HET PROBLEEM
Neem de regels volledig over, vanaf het begin tot en met de regel met "Click the Konami". Verschuif daarbij elk getal van de coördinaten in de antwoorden met 134.

TE VERWERKEN REGELS

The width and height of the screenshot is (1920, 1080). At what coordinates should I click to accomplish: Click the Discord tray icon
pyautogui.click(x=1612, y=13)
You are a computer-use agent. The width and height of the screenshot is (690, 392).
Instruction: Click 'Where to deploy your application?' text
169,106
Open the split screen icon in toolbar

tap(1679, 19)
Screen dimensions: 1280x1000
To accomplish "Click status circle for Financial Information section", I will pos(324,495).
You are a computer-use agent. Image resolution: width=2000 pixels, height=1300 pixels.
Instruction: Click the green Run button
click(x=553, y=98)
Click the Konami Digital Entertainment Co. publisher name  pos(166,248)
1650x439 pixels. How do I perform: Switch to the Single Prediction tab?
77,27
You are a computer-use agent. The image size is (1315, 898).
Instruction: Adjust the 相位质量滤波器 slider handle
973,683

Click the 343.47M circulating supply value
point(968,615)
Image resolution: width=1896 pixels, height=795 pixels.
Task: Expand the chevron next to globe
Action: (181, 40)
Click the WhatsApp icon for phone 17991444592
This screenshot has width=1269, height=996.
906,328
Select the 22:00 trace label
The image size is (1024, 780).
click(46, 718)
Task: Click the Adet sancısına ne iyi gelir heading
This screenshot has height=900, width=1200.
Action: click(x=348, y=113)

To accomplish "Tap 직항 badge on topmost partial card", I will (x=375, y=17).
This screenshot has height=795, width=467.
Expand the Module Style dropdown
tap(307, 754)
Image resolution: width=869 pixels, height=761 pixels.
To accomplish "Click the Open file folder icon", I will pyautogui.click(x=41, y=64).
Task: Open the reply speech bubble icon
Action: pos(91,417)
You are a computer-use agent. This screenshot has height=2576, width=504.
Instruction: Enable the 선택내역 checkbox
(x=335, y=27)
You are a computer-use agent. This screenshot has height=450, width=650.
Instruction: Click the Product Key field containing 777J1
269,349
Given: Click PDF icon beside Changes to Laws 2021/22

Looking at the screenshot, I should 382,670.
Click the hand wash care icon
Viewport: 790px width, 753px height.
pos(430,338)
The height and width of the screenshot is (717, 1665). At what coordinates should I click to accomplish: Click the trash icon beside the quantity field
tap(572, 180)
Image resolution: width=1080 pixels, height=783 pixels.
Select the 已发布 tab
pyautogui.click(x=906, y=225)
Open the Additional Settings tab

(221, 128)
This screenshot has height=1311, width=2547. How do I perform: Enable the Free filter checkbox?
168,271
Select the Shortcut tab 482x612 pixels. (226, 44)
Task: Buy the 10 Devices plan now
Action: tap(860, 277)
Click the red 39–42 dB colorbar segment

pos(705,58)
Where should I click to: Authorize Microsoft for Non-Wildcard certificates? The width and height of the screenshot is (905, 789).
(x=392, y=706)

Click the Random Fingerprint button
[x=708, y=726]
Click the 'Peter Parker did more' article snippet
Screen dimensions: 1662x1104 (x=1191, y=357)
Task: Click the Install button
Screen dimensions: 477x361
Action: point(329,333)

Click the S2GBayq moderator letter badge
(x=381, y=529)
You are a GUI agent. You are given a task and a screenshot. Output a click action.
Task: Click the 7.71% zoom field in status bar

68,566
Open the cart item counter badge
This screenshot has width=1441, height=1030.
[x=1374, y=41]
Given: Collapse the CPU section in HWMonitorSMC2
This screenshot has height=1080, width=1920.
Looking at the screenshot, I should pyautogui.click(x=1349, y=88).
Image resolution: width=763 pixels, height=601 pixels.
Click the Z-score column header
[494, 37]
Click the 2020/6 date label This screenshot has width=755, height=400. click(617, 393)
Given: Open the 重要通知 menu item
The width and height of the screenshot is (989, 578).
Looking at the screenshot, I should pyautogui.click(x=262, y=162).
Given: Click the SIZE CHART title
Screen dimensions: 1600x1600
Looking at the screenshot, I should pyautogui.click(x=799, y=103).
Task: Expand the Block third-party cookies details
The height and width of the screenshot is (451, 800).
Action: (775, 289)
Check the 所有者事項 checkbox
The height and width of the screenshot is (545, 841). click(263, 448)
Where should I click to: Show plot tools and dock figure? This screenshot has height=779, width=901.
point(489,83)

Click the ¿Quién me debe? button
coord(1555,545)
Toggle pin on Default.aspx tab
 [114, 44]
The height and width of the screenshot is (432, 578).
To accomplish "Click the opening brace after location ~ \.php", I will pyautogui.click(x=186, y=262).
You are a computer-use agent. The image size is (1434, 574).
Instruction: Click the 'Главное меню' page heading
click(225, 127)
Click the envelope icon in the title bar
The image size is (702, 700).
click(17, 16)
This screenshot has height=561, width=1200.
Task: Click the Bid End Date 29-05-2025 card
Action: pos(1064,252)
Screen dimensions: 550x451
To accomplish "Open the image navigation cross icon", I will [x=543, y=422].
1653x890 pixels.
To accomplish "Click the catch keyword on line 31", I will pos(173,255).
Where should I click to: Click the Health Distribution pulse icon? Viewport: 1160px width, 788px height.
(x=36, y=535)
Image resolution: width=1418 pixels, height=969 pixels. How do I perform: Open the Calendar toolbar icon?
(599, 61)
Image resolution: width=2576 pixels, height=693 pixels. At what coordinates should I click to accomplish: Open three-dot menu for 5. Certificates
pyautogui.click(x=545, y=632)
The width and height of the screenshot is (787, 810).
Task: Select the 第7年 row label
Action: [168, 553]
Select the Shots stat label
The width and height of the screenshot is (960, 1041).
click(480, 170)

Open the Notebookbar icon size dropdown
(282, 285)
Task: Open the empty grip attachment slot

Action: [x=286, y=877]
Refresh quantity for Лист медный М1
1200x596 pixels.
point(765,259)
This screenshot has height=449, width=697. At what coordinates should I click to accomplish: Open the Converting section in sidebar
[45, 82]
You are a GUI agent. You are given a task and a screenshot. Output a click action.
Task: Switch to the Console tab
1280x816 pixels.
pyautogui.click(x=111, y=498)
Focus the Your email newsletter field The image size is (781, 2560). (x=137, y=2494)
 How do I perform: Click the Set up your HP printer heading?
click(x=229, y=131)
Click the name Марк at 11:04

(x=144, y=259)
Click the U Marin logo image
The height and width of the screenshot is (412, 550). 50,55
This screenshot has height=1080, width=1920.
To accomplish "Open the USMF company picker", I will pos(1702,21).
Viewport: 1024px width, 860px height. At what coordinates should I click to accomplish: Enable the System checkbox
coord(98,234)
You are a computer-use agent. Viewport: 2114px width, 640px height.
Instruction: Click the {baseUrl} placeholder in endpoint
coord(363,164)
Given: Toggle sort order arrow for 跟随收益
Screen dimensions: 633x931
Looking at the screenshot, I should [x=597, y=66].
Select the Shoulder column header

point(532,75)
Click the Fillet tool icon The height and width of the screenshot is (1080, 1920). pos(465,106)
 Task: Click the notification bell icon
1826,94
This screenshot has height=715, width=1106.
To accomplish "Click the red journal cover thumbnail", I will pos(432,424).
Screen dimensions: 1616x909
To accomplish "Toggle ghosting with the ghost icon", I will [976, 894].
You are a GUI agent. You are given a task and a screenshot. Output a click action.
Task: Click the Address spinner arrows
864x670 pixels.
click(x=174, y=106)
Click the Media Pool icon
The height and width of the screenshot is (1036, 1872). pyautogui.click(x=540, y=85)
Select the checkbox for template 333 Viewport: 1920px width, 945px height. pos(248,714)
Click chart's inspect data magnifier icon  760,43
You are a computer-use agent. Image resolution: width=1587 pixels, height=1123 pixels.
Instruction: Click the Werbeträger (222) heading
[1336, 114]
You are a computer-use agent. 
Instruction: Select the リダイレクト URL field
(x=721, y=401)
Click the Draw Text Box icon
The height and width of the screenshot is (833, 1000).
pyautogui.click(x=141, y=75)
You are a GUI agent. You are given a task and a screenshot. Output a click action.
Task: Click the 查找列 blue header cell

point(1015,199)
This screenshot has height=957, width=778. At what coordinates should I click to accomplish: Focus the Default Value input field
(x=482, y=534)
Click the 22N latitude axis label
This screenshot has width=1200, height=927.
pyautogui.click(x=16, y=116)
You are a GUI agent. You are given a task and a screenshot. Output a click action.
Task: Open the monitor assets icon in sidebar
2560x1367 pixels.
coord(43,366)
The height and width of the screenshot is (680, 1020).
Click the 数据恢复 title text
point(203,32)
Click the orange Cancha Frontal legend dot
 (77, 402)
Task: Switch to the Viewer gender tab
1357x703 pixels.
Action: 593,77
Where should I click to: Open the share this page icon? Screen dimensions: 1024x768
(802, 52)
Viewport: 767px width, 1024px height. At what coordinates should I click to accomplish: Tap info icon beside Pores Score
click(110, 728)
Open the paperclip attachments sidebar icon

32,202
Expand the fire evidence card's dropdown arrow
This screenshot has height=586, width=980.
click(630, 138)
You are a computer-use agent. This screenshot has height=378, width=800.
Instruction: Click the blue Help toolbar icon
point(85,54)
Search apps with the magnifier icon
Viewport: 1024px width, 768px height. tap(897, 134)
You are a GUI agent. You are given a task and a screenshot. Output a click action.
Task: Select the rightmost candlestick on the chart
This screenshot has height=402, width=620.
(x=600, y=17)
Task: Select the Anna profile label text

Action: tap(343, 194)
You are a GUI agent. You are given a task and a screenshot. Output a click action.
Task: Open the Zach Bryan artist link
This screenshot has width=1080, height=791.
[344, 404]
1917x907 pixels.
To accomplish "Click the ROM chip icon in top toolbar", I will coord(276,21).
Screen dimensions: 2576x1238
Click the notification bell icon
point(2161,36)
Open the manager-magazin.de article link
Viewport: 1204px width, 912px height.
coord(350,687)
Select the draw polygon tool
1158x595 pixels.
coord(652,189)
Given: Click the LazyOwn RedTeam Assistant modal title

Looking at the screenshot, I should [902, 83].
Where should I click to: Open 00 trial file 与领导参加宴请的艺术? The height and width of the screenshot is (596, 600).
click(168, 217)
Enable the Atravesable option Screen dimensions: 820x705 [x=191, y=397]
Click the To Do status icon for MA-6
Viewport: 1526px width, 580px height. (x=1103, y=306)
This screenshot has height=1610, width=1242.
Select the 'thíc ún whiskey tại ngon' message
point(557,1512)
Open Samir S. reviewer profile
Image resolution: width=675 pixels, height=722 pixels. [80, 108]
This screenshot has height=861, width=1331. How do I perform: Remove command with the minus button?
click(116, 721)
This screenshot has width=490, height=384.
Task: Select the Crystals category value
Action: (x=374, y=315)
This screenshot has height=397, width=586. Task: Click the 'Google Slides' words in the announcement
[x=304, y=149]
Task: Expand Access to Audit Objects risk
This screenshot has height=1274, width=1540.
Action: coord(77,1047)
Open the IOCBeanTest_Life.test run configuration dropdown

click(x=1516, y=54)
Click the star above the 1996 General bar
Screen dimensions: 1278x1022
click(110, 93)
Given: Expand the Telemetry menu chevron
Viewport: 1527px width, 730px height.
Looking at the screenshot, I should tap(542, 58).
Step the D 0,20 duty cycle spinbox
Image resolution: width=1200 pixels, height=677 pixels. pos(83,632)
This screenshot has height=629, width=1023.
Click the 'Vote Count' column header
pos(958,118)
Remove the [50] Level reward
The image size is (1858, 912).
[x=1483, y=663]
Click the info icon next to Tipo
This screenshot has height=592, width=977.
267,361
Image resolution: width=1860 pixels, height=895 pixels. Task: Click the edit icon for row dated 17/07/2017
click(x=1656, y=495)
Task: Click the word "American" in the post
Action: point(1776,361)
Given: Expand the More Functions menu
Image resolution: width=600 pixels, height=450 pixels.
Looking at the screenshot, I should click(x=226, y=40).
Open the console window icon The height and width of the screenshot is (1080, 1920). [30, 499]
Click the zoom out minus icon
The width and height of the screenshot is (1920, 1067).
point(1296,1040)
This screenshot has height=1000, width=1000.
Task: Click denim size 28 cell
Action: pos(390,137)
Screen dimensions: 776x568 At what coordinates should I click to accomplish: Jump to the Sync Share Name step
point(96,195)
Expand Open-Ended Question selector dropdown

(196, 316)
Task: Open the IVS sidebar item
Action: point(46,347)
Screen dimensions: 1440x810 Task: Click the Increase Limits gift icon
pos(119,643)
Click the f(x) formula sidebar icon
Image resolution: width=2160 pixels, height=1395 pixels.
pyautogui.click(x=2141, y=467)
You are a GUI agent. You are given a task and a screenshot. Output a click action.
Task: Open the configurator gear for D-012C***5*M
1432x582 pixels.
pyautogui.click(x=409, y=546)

OPLOSSING
The width and height of the screenshot is (1920, 1080). At what coordinates should I click to accomplish: Click the Discord tray icon
pyautogui.click(x=1746, y=147)
You are a computer-use agent. The width and height of the screenshot is (690, 392).
Instruction: Click 'Where to deploy your application?' text
303,240
Open the split screen icon in toolbar

tap(1813, 153)
Screen dimensions: 1280x1000
To accomplish "Click status circle for Financial Information section", I will pos(458,629).
You are a computer-use agent. Image resolution: width=2000 pixels, height=1300 pixels.
Instruction: Click the green Run button
click(x=687, y=232)
Click the Konami Digital Entertainment Co. publisher name  pos(300,382)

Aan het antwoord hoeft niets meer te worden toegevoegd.